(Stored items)
--- START ---

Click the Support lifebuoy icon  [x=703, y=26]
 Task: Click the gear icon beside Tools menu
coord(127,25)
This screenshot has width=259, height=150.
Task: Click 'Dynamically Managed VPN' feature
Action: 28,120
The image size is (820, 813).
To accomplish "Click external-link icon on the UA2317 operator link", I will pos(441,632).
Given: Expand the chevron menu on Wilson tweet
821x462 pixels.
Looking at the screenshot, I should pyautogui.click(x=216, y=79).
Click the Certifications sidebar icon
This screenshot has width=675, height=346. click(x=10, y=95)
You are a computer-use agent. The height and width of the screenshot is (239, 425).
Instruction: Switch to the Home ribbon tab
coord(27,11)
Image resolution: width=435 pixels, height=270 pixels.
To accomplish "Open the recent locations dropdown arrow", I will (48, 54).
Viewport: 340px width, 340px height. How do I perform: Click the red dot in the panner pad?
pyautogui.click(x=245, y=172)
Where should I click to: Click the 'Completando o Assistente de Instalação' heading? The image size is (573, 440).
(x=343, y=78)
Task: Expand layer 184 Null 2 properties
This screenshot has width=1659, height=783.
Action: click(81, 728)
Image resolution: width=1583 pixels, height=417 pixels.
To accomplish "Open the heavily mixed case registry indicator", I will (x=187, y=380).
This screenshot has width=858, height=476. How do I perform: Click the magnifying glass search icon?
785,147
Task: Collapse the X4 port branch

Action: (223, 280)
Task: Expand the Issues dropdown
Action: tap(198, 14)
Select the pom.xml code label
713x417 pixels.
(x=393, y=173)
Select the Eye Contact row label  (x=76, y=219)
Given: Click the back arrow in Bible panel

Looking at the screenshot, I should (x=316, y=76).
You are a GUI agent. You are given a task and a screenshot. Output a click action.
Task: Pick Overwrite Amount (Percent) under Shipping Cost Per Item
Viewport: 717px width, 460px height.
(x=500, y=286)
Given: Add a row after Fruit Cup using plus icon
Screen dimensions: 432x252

--- END ---

Look through the data above and return exactly the lines from the one that contains "Viewport: 340px width, 340px" to the one that contains "Given: Add a", inclusive, with nothing else.

Exercise response >>
Viewport: 340px width, 340px height. How do I perform: Click the red dot in the panner pad?
pyautogui.click(x=245, y=172)
Where should I click to: Click the 'Completando o Assistente de Instalação' heading? The image size is (573, 440).
(x=343, y=78)
Task: Expand layer 184 Null 2 properties
This screenshot has width=1659, height=783.
Action: click(81, 728)
Image resolution: width=1583 pixels, height=417 pixels.
To accomplish "Open the heavily mixed case registry indicator", I will (x=187, y=380).
This screenshot has width=858, height=476. How do I perform: Click the magnifying glass search icon?
785,147
Task: Collapse the X4 port branch

Action: (223, 280)
Task: Expand the Issues dropdown
Action: tap(198, 14)
Select the pom.xml code label
713x417 pixels.
(x=393, y=173)
Select the Eye Contact row label  (x=76, y=219)
Given: Click the back arrow in Bible panel

Looking at the screenshot, I should (x=316, y=76).
You are a GUI agent. You are given a task and a screenshot. Output a click action.
Task: Pick Overwrite Amount (Percent) under Shipping Cost Per Item
Viewport: 717px width, 460px height.
(x=500, y=286)
Given: Add a row after Fruit Cup using plus icon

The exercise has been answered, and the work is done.